--- start of The records ---

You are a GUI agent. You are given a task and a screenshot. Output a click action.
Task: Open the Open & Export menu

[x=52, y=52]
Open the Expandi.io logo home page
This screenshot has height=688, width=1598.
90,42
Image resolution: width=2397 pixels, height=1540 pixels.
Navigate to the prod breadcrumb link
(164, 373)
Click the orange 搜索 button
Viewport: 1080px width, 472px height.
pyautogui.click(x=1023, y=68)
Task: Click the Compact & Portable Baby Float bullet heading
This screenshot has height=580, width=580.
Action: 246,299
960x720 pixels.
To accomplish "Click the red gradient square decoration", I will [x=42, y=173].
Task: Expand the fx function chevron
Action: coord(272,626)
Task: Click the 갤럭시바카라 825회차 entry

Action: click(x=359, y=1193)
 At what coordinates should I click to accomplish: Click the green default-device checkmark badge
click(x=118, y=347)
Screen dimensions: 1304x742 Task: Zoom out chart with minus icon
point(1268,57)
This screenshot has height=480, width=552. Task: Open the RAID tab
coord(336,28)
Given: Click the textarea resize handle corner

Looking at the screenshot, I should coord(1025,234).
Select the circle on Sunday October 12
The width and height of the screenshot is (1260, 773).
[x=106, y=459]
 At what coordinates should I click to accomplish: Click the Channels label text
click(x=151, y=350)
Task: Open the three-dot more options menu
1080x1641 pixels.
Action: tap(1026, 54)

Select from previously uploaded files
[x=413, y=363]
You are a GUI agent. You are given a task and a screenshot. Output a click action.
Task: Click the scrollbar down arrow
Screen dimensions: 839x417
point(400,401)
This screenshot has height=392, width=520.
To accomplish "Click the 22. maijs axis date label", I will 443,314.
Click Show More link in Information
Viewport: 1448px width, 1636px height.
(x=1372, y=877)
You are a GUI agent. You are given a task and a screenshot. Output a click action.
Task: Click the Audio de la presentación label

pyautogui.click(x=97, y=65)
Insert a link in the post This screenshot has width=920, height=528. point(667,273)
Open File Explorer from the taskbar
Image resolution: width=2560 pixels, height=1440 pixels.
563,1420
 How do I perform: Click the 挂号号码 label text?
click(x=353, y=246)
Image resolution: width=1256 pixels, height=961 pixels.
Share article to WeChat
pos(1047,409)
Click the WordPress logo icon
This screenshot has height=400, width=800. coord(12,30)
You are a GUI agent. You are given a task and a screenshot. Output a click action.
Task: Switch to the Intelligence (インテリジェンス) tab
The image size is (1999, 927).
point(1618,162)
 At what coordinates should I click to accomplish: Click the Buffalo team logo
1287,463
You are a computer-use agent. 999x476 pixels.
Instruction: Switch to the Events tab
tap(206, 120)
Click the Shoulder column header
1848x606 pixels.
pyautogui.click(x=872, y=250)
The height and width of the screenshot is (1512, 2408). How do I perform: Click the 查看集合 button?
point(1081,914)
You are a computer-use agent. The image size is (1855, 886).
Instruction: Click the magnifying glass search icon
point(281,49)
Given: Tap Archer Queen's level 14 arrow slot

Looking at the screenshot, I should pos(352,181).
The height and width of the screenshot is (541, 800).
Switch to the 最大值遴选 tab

--- end of The records ---

▶ Given instruction:
Copy out every one of the rows above, line for line, with no changes.

▶ Reply:
You are a GUI agent. You are given a task and a screenshot. Output a click action.
Task: Open the Open & Export menu

[x=52, y=52]
Open the Expandi.io logo home page
This screenshot has height=688, width=1598.
90,42
Image resolution: width=2397 pixels, height=1540 pixels.
Navigate to the prod breadcrumb link
(164, 373)
Click the orange 搜索 button
Viewport: 1080px width, 472px height.
pyautogui.click(x=1023, y=68)
Task: Click the Compact & Portable Baby Float bullet heading
This screenshot has height=580, width=580.
Action: 246,299
960x720 pixels.
To accomplish "Click the red gradient square decoration", I will [x=42, y=173].
Task: Expand the fx function chevron
Action: coord(272,626)
Task: Click the 갤럭시바카라 825회차 entry

Action: click(x=359, y=1193)
 At what coordinates should I click to accomplish: Click the green default-device checkmark badge
click(x=118, y=347)
Screen dimensions: 1304x742 Task: Zoom out chart with minus icon
point(1268,57)
This screenshot has height=480, width=552. Task: Open the RAID tab
coord(336,28)
Given: Click the textarea resize handle corner

Looking at the screenshot, I should coord(1025,234).
Select the circle on Sunday October 12
The width and height of the screenshot is (1260, 773).
[x=106, y=459]
 At what coordinates should I click to accomplish: Click the Channels label text
click(x=151, y=350)
Task: Open the three-dot more options menu
1080x1641 pixels.
Action: tap(1026, 54)

Select from previously uploaded files
[x=413, y=363]
You are a GUI agent. You are given a task and a screenshot. Output a click action.
Task: Click the scrollbar down arrow
Screen dimensions: 839x417
point(400,401)
This screenshot has height=392, width=520.
To accomplish "Click the 22. maijs axis date label", I will 443,314.
Click Show More link in Information
Viewport: 1448px width, 1636px height.
(x=1372, y=877)
You are a GUI agent. You are given a task and a screenshot. Output a click action.
Task: Click the Audio de la presentación label

pyautogui.click(x=97, y=65)
Insert a link in the post This screenshot has width=920, height=528. point(667,273)
Open File Explorer from the taskbar
Image resolution: width=2560 pixels, height=1440 pixels.
563,1420
 How do I perform: Click the 挂号号码 label text?
click(x=353, y=246)
Image resolution: width=1256 pixels, height=961 pixels.
Share article to WeChat
pos(1047,409)
Click the WordPress logo icon
This screenshot has height=400, width=800. coord(12,30)
You are a GUI agent. You are given a task and a screenshot. Output a click action.
Task: Switch to the Intelligence (インテリジェンス) tab
The image size is (1999, 927).
point(1618,162)
 At what coordinates should I click to accomplish: Click the Buffalo team logo
1287,463
You are a computer-use agent. 999x476 pixels.
Instruction: Switch to the Events tab
tap(206, 120)
Click the Shoulder column header
1848x606 pixels.
pyautogui.click(x=872, y=250)
The height and width of the screenshot is (1512, 2408). How do I perform: Click the 查看集合 button?
point(1081,914)
You are a computer-use agent. The image size is (1855, 886).
Instruction: Click the magnifying glass search icon
point(281,49)
Given: Tap Archer Queen's level 14 arrow slot

Looking at the screenshot, I should pos(352,181).
The height and width of the screenshot is (541, 800).
Switch to the 最大值遴选 tab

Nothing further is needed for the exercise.